● **Given records**:
— Begin —

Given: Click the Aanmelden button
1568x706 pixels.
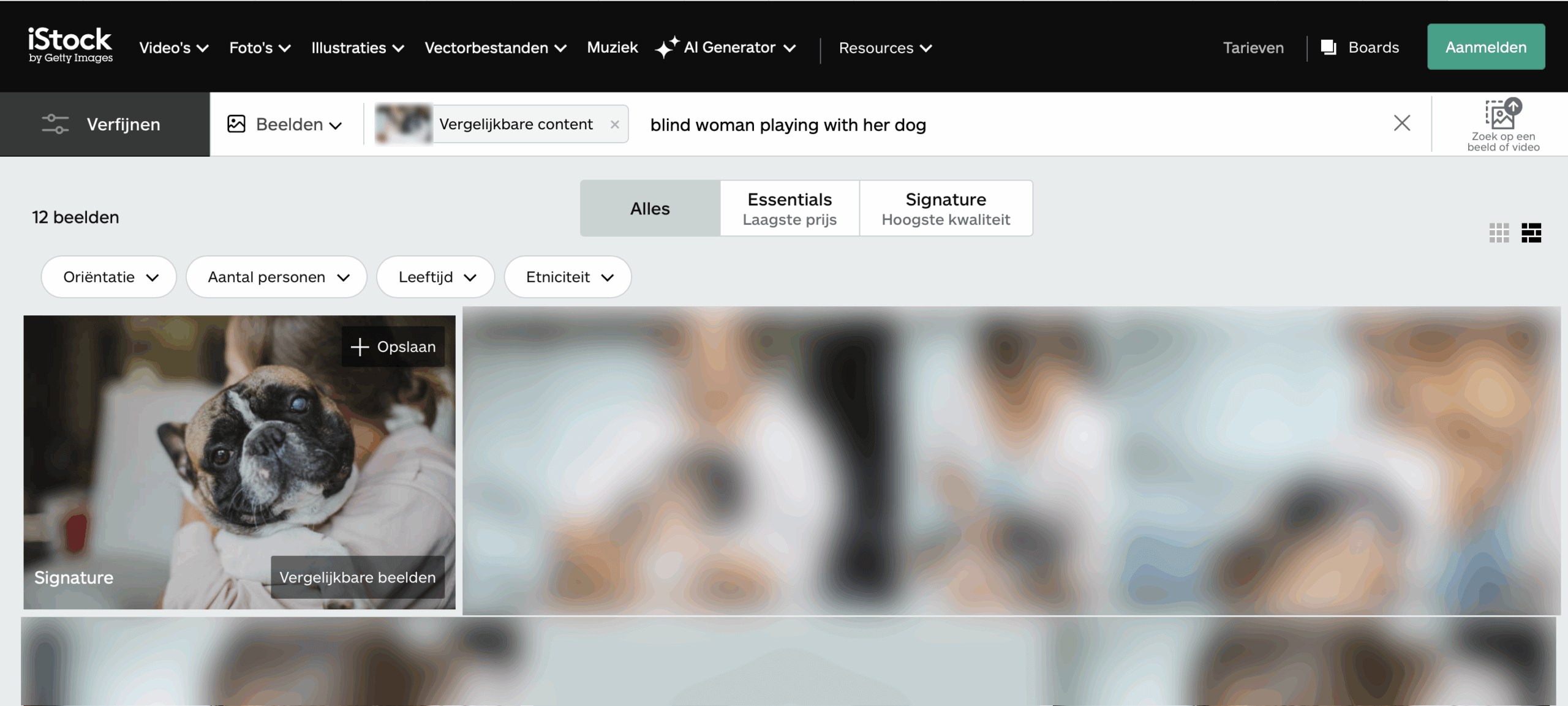Looking at the screenshot, I should click(1485, 47).
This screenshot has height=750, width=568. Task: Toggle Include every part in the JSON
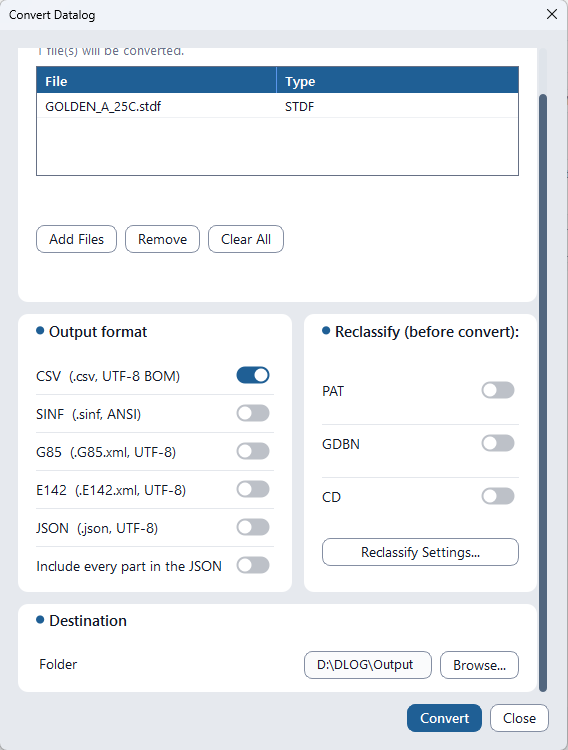(253, 565)
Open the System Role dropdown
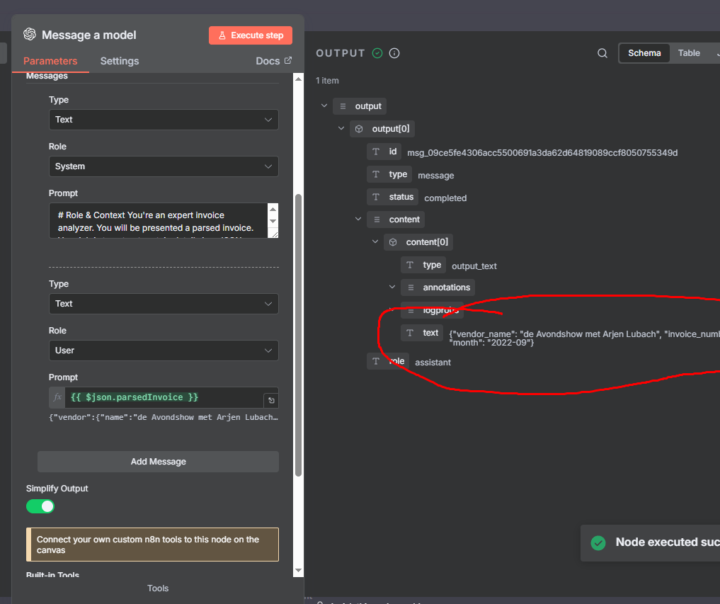Viewport: 720px width, 604px height. tap(164, 166)
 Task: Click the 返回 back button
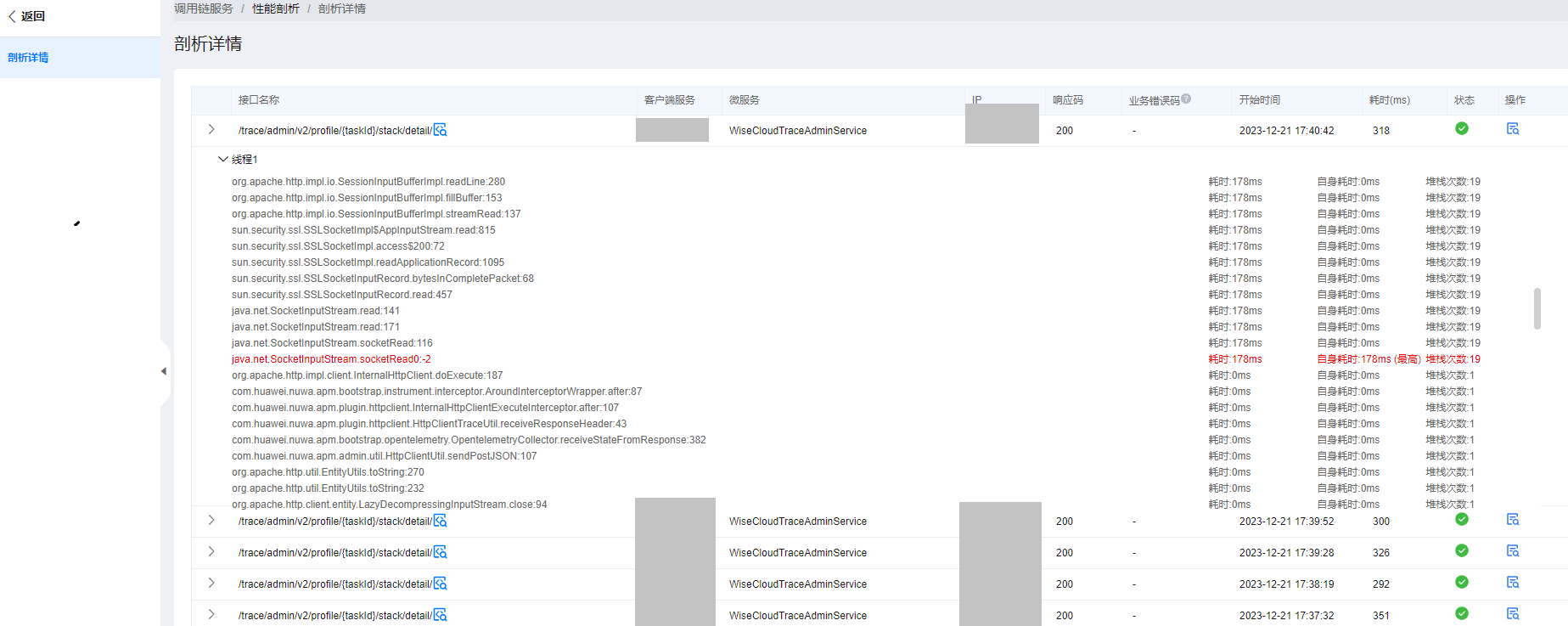pyautogui.click(x=26, y=16)
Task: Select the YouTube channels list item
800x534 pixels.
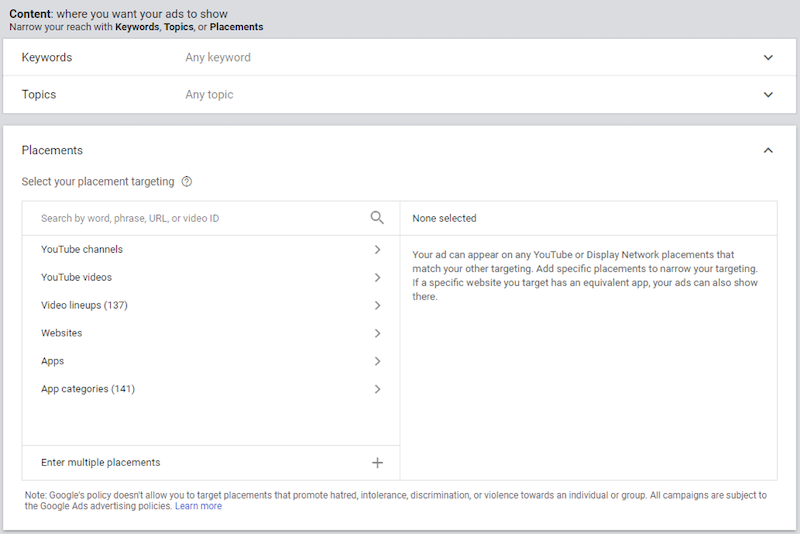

— End —

● **Stated problem**: Recast the data from the line containing "Task: Select the YouTube channels list item" through the end of the data, both ends included, as a JSON list of strings with one string per line, skipping blank lines and leaving out the pictures.

● **Solution**:
[
  "Task: Select the YouTube channels list item",
  "800x534 pixels."
]